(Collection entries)
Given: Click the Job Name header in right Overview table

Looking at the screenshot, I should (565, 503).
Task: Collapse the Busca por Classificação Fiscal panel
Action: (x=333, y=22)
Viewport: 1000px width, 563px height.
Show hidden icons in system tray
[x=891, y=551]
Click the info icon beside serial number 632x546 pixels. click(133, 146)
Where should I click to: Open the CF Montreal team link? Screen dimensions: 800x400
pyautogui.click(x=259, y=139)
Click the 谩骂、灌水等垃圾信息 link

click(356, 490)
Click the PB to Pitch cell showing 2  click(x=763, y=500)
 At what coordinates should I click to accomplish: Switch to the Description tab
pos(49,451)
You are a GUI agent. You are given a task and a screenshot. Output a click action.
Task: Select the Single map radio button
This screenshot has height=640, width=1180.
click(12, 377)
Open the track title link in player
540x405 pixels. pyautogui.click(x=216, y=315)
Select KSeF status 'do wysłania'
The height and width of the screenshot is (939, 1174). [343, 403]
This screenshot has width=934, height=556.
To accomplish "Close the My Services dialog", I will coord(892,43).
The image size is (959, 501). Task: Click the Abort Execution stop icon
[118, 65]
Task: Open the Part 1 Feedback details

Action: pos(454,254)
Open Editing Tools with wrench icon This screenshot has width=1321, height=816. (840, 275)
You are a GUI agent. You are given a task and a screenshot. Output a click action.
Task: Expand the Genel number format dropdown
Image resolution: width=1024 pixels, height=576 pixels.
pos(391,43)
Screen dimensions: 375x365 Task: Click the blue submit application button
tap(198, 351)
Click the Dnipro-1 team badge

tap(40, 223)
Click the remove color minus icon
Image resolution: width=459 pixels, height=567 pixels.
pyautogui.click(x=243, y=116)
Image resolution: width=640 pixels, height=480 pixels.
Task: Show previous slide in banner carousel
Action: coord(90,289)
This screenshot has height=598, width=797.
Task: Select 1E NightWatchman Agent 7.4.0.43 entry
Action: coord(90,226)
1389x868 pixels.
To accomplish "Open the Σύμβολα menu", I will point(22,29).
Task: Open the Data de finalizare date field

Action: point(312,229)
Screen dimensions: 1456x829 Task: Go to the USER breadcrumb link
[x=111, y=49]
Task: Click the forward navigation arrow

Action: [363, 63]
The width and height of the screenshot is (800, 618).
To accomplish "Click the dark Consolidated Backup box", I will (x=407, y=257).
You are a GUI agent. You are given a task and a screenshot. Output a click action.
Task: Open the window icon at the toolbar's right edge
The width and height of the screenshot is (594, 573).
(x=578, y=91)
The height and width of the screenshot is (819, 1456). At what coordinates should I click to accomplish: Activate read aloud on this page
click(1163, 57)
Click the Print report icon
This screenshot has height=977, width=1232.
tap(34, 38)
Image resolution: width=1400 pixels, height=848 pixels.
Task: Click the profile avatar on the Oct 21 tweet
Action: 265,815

WHAT TO PRODUCE:
Copy the lines of the records above word for word, starting at the line containing "Click the info" and ending at the line containing "Action: pos(454,254)", with both of those lines included.

FULL OUTPUT:
Click the info icon beside serial number 632x546 pixels. click(133, 146)
Where should I click to: Open the CF Montreal team link? Screen dimensions: 800x400
pyautogui.click(x=259, y=139)
Click the 谩骂、灌水等垃圾信息 link

click(356, 490)
Click the PB to Pitch cell showing 2  click(x=763, y=500)
 At what coordinates should I click to accomplish: Switch to the Description tab
pos(49,451)
You are a GUI agent. You are given a task and a screenshot. Output a click action.
Task: Select the Single map radio button
This screenshot has height=640, width=1180.
click(12, 377)
Open the track title link in player
540x405 pixels. pyautogui.click(x=216, y=315)
Select KSeF status 'do wysłania'
The height and width of the screenshot is (939, 1174). [343, 403]
This screenshot has width=934, height=556.
To accomplish "Close the My Services dialog", I will coord(892,43).
The image size is (959, 501). Task: Click the Abort Execution stop icon
[118, 65]
Task: Open the Part 1 Feedback details

Action: pos(454,254)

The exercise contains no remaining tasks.